Washington: Republican presidential candidate Donald Trump refused to take responsibility on Sunday for clashes that have erupted at his campaign events, saying he was not inciting violence but giving voice to the anger of his supporters.
The real estate tycoon used a round of television appearances to beat back furious criticism from Republican rivals and Democrats alike that he was encouraging discord with divisive language disparaging Muslims and immigrants.
"I don't accept responsibility. I do not condone violence in any shape," Trump said on NBC's "Meet the Press."
The tension at his rallies, Trump said, came from people being "sick and tired" of American leadership that has cost them jobs through international trade deals, failed to defeat IS terrorism and treats military veterans poorly.
"The people are angry at that - they're not angry about something I'm saying.
I'm just the messenger," Trump said.
Trump, front-runner for the Republican nomination, appeared unchastened after simmering tensions between his supporters and protesters angry over his positions on immigration and Muslims erupted on Friday night, forcing him to cancel a Chicago rally and casting a shadow over his campaign appearances on Saturday.
The disturbances erupted days before the next five presidential nominating contests on Tuesday, which could cement the New York billionaire's lead over Republican rivals US Senators Ted Cruz and Marco Rubio and Ohio Governor John Kasich.
The scenes in Chicago followed several weeks of violence at Trump rallies, in which protesters and journalists have been punched, tackled and hustled out of venues, raising concerns about security heading into the Nov.
8 presidential election to replace Democratic President Barack Obama.
Trump's rivals for the Republican nomination, as well as Democratic candidates Hillary Clinton and Bernie Sanders, heaped criticism on the New York billionaire after Friday's clashes.
Kasich said Trump had created a "toxic environment." On Sunday he stressed that he was hearing Trump supporters' concerns about job stability, wages and the future and that he was the candidate who could "fix things".
"I'm not interested in what he says.
I'm interested in appealing to his voters," Kasich said on ABC's "This Week."
"Those are the people that need to hear me."
Trump, who has rallies scheduled on Sunday in Illinois, Ohio and Florida, hopes to beat both Kasich and Rubio, the US senator from Florida, in their home states on Tuesday.
A new Wall Street Journal/NBC News/Marist poll showed Trump leading Rubio 43 per cent to 22 per cent among likely primary voters in Florida.
Trump lags Ohio's popular governor in that state, 33 per cent to Kasich's 39 per cent, the poll showed.
The survey had a margin of error of 2.2 percentage points.
Both states award all their delegates to the winner.
Sarah Palin, the vice presidential candidate in Republican John McCain's failed 2008 campaign against Obama, planned to attend a Trump rally in Florida on Sunday.
Eight years ago, Palin and McCain drew criticism for overheated campaign rallies marked by crowds openly hostile to Obama, who became the first African American president.
Trump has harnessed the discontent of white, working class voters angry over international trade deals that cost them jobs.

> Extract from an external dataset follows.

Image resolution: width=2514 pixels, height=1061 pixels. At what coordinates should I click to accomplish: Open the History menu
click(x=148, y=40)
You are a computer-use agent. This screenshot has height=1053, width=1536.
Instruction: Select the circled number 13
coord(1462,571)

He has proposed building a wall along the southern US border, disparaged some Mexican immigrants as criminals and advocated a temporary ban on Muslims entering the country.

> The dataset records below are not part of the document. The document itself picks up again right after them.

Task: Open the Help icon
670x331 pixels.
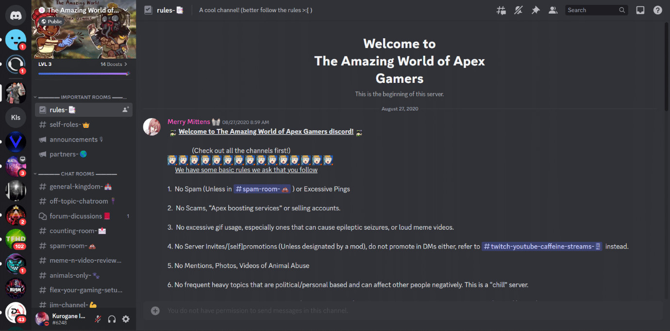Action: click(x=657, y=10)
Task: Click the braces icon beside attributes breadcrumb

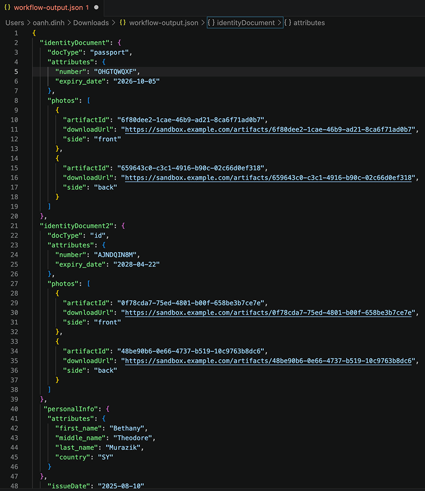Action: click(288, 22)
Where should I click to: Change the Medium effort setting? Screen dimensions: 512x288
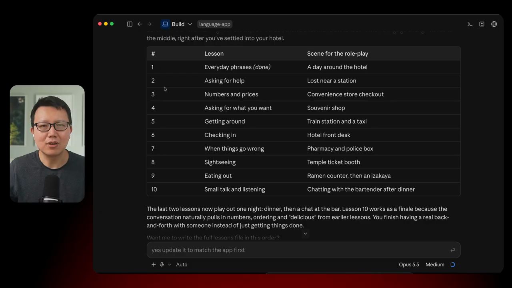pos(435,264)
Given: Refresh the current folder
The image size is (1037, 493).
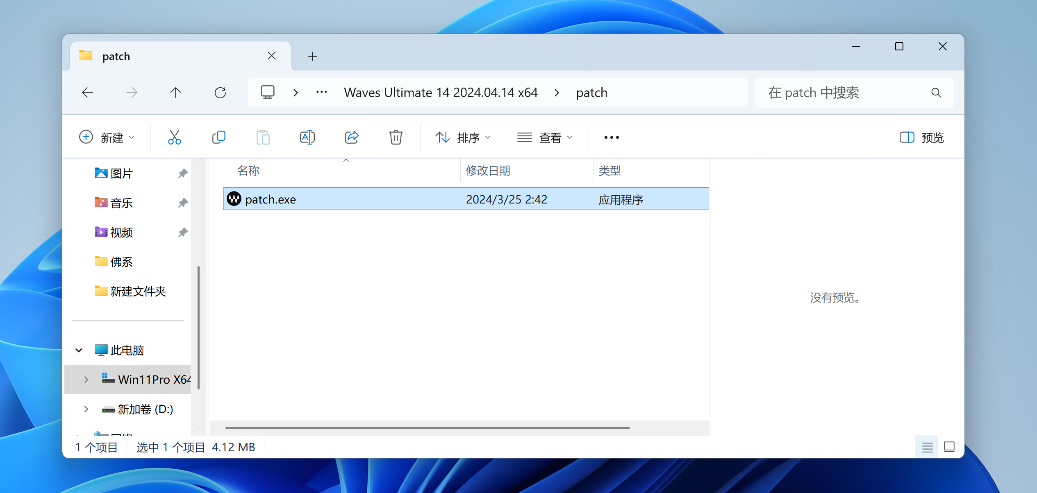Looking at the screenshot, I should (x=220, y=93).
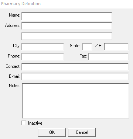Click the State label text
This screenshot has width=133, height=139.
pos(75,46)
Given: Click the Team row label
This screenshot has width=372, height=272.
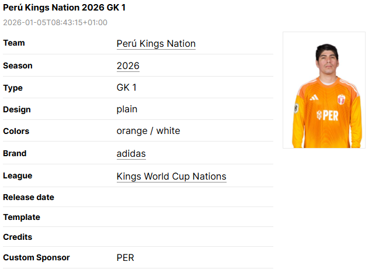Looking at the screenshot, I should coord(14,43).
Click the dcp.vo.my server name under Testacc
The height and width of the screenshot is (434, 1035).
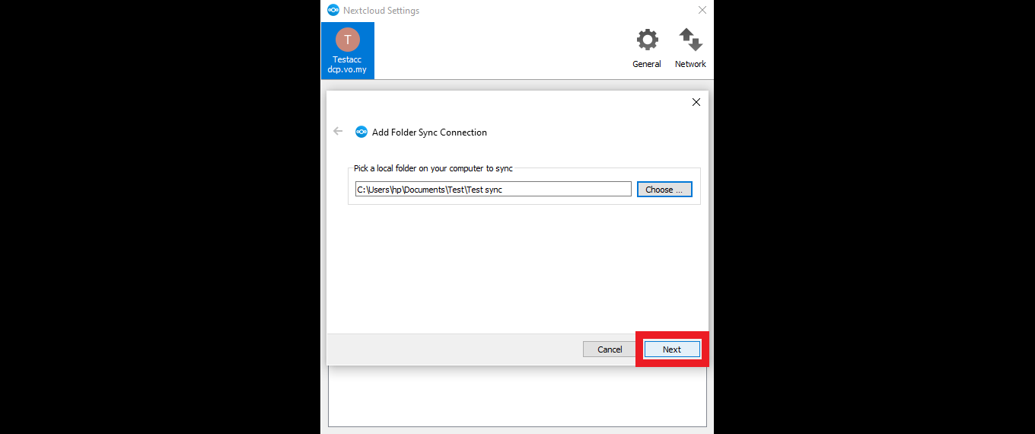pyautogui.click(x=347, y=69)
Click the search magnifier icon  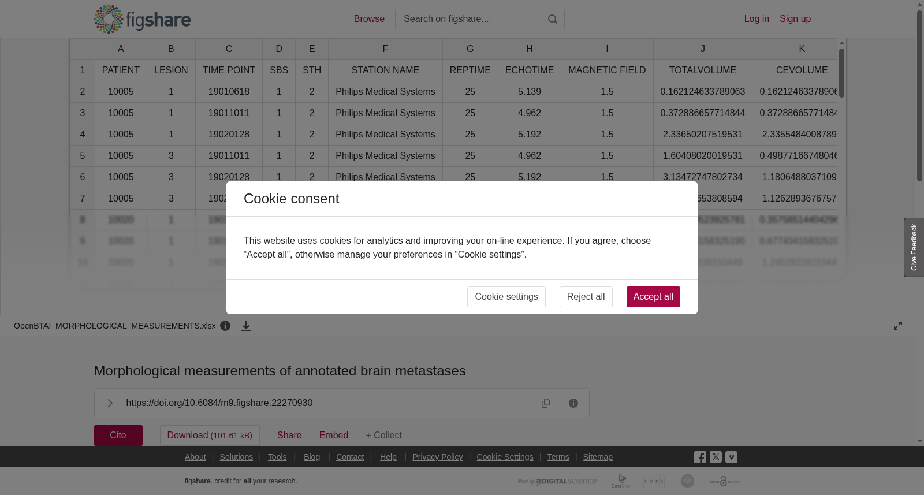553,19
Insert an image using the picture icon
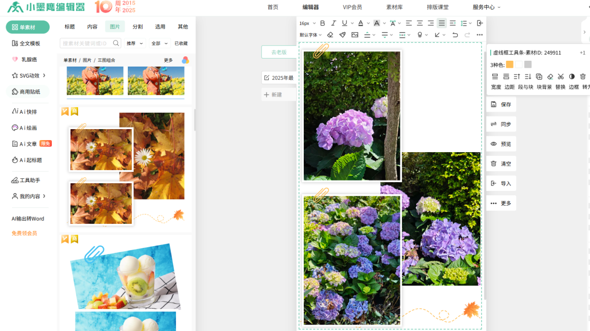 (x=355, y=35)
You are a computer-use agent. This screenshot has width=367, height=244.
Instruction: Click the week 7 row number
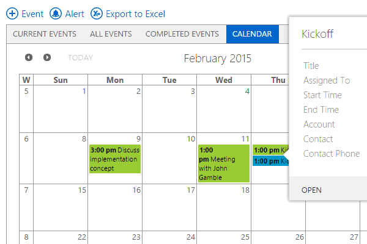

On Sunday, he turned the criticism of his rallies against the protesters he called professional "disrupters" sent by Sanders, the US senator from Vermont.
"Bernie Sanders is lying when he says his disruptors aren't told to go to my events.
Be careful Bernie, or my supporters will go to yours!" Trump said on Twitter early on Sunday.
Sanders responded by warning that Trump has been an "incredibly divisive" figure whose "rhetoric is inciting violence." "So I really hope he tones it down.
This is not good for the country," Sanders said on CBS' "Face the Nation."
Trump showed no signs of toning down.
He accused the protesters of arriving at his rallies armed with tomatoes to throw at him or of sticking their middle finger up.
Trump said one 78-year-old supporter who sucker-punched a young black man being led out of a rally last week "got carried away" and told NBC he had instructed his staff to look into paying the man's legal fees.
Trump has used aggressive language against protesters at his rallies, yelling at them to get out and once saying he would like to punch one of them.
"Donald Trump on a regular basis incites his crowd," Rubio said on ABC's "This Week." "There are people out there that are unbalanced. There are people out there that listen to this stuff and we don't know how they're going to react... We're going to have an ugly scene here. We've already seen these ugly scenes."